Jewish Agency marks 20 years of city twinning

The program links around 450 communities in Israel and around the world through 46 established partnerships. “

THE BAHA’I Gardens in Haifa. (photo credit: Wikimedia Commons)
THE BAHA’I Gardens in Haifa.
(photo credit: Wikimedia Commons)
Hundreds of Jewish leaders and activists gathered in Jerusalem on Tuesday to mark the 20th anniversary of one of the Jewish Agency’s flagship programs, in which Israeli cities are twinned with Jewish communities throughout the Diaspora.
The Partnership2Gether program was established in 1996 in partnership with The Jewish Federations of North America and Keren Hayesod-UIA, and includes the agency’s Global School Twinning Network and small business loan funds program for economic development in the periphery.

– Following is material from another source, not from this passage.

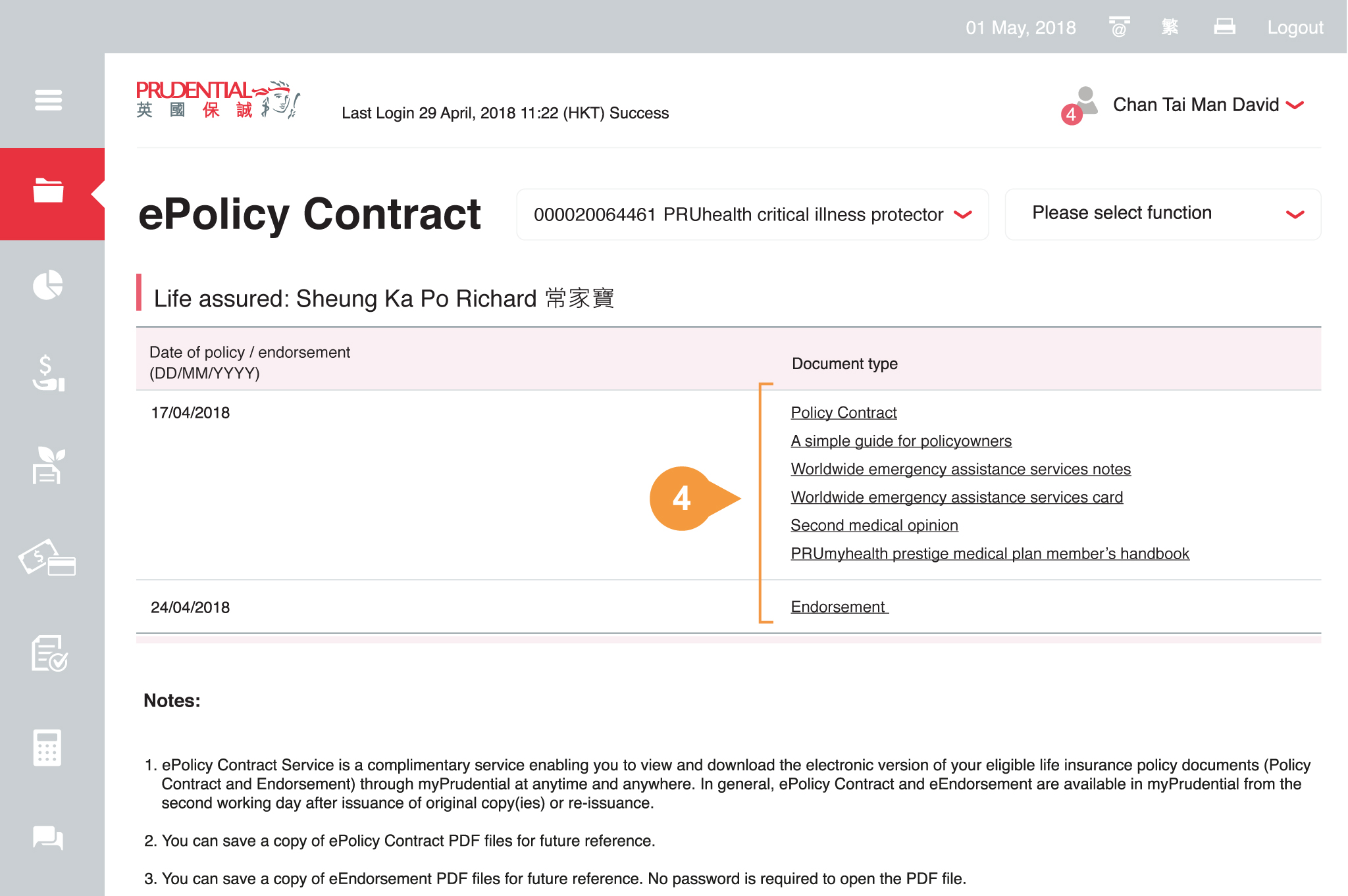Click the user avatar notification badge
The height and width of the screenshot is (896, 1348).
point(1072,114)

The program links around 450 communities in Israel and around the world through 46 established partnerships. “Ten thousand volunteers work to build meaningful connections between the communities by addressing residents’ core needs, engaging in exchange programs, and fostering a common Jewish identity,” according to the agency.

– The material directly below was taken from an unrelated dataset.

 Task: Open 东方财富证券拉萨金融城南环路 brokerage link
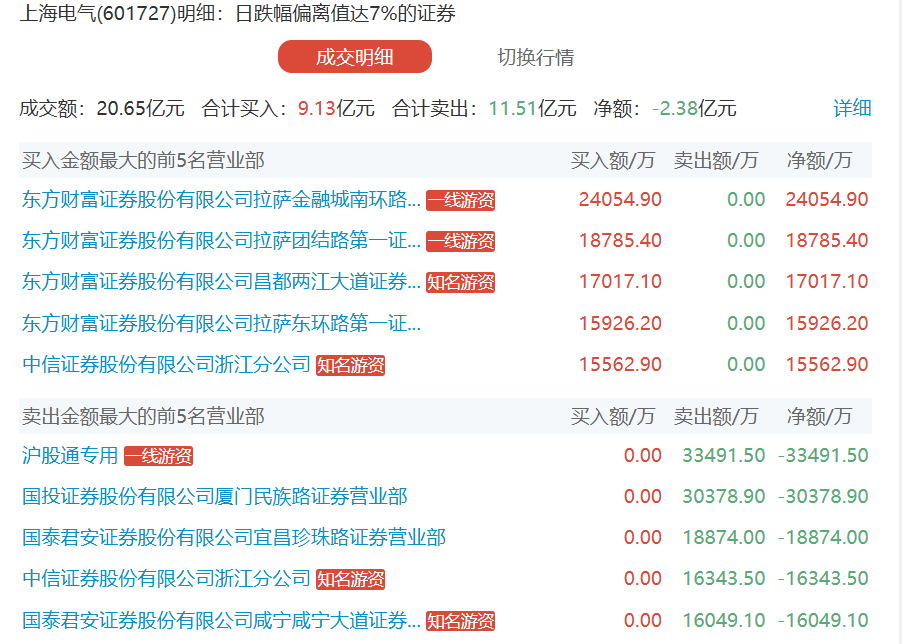[221, 200]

Jewish figures from across the Diaspora are participating in the anniversary festivities, as are mayors and council heads from across Israel, and dignitaries like President Reuven Rivlin, former president Shimon Peres and agency chairman Natan Sharansky.
“From the establishment of the State of Israel, through the ingathering of the exiles, to the liberation of Soviet Jewry – all of the Jewish people’s greatest achievements over the past century were made possible by the partnership between Jews in Israel and around the world,” Sharansky told The Jerusalem Post in an email on Tuesday.

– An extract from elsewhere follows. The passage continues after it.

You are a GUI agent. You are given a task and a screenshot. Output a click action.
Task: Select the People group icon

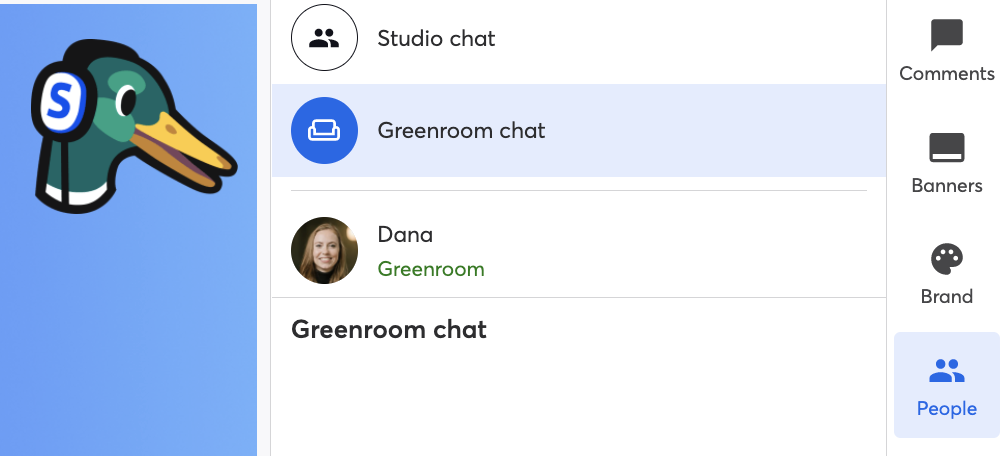click(x=946, y=371)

“Today, it is important for world Jewry to partner with Israel in order to secure its future, and it is important for Israel to partner with world Jewry in order to appreciate its place within the greater Jewish story.
Partnership2Gether is the best platform we have to reach every Jewish community around the world and every town and region in Israel, connecting them to one another and strengthening the enduring partnership between Israel and the Jewish world.”
The agency has placed an increasing focus on Jewish identity promotion in recent years, announcing last week that it is starting a recruiting drive to increase the number of young Israelis it sends as campus emissaries on universities in order to “expand significantly the number of emissaries all over the world,” according to Sharansky.
According to a spokesman, the agency is seeking to recruit dozens of people to serve at institutions of higher learning in the United States, South America, Europe, South Africa and other locations in an expansion that will see the aliya organization field some 100 emissaries at approximately 450 campuses.